EXERCÍCIO ESCRITO
Reproduza fielmente o trecho da resenha começando em "Sherree Valentine Daines" e terminando em "se politicamente comprometida.".

Resenha: Eu vou, tu vais, ele vai, de Jenny Erpenbeck

6 02 2025

Serenidade

Sherree Valentine Daines (Inglaterra, 1959)

óleo sobre placa

 

 

Quando o meu grupo de leitura Papalivros decidiu que o final do ano seria dedicado à leitura de Eu vou, Tu vais, Ele vai, da autora alemã Jenny Erpenbeck, tradução de Sergio Tellaroli [Cia das Letras: 2024] confesso ter tido algum receio. Talvez fosse mais um livro dos tantos que apareceram nos últimos anos com agenda política ostensiva, uma das heranças mais limitantes que recebemos do filósofo francês Sartre, amplamente abraçada por militantes de minorias mundo afora, defendendo que a literatura só tem valor se politicamente comprometida.

Mas que bela surpresa tive: o livro é um escrupuloso relato das dificuldades dos países europeus em aceitarem responsabilidade sobre refugiados de guerra e imigrantes. E da tribulação por que esses refugiados, sem terra, sem emprego, sem conhecimento linguístico passam sem obter resultados positivos para a retomada de uma vida proveitosa.  Aos poucos nos envolvemos com cada um dos personagens pelos olhos de um professor de literatura clássica, que ao se aposentar e por acaso, passa a se interessar por um grupo de homens, a maioria do norte da África, que pede asilo político em Berlim.  Sua adaptação à nova vida sem as obrigações da universidade é lenta. Confronta o final de carreira e a aproximação do final de vida.  A esposa já faleceu, e a morte parece presente, bem próxima mesmo, desde que um homem se afoga no lago próximo à sua casa. Este contraponto é finamente entrelaçado na narrativa que se torna ainda mais rica quando através da perspectiva do professor vemos paralelos entre os refugiados e antigos heróis gregos da Ilíada.

REGISTROS
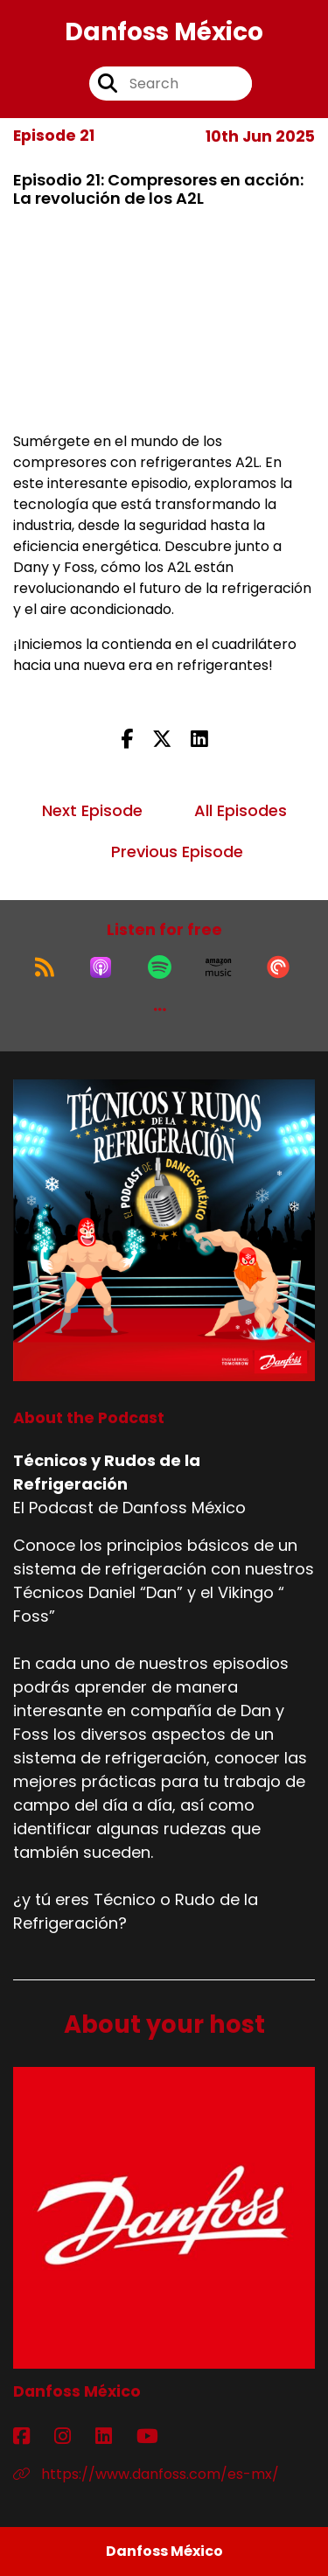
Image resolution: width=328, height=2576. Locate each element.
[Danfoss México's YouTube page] (157, 2436)
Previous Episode (177, 851)
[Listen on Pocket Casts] (278, 967)
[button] (160, 1009)
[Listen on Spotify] (159, 967)
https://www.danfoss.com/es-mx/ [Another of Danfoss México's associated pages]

RESPOSTA DA TAREFA
Sherree Valentine Daines (Inglaterra, 1959)

óleo sobre placa

 

 

Quando o meu grupo de leitura Papalivros decidiu que o final do ano seria dedicado à leitura de Eu vou, Tu vais, Ele vai, da autora alemã Jenny Erpenbeck, tradução de Sergio Tellaroli [Cia das Letras: 2024] confesso ter tido algum receio. Talvez fosse mais um livro dos tantos que apareceram nos últimos anos com agenda política ostensiva, uma das heranças mais limitantes que recebemos do filósofo francês Sartre, amplamente abraçada por militantes de minorias mundo afora, defendendo que a literatura só tem valor se politicamente comprometida.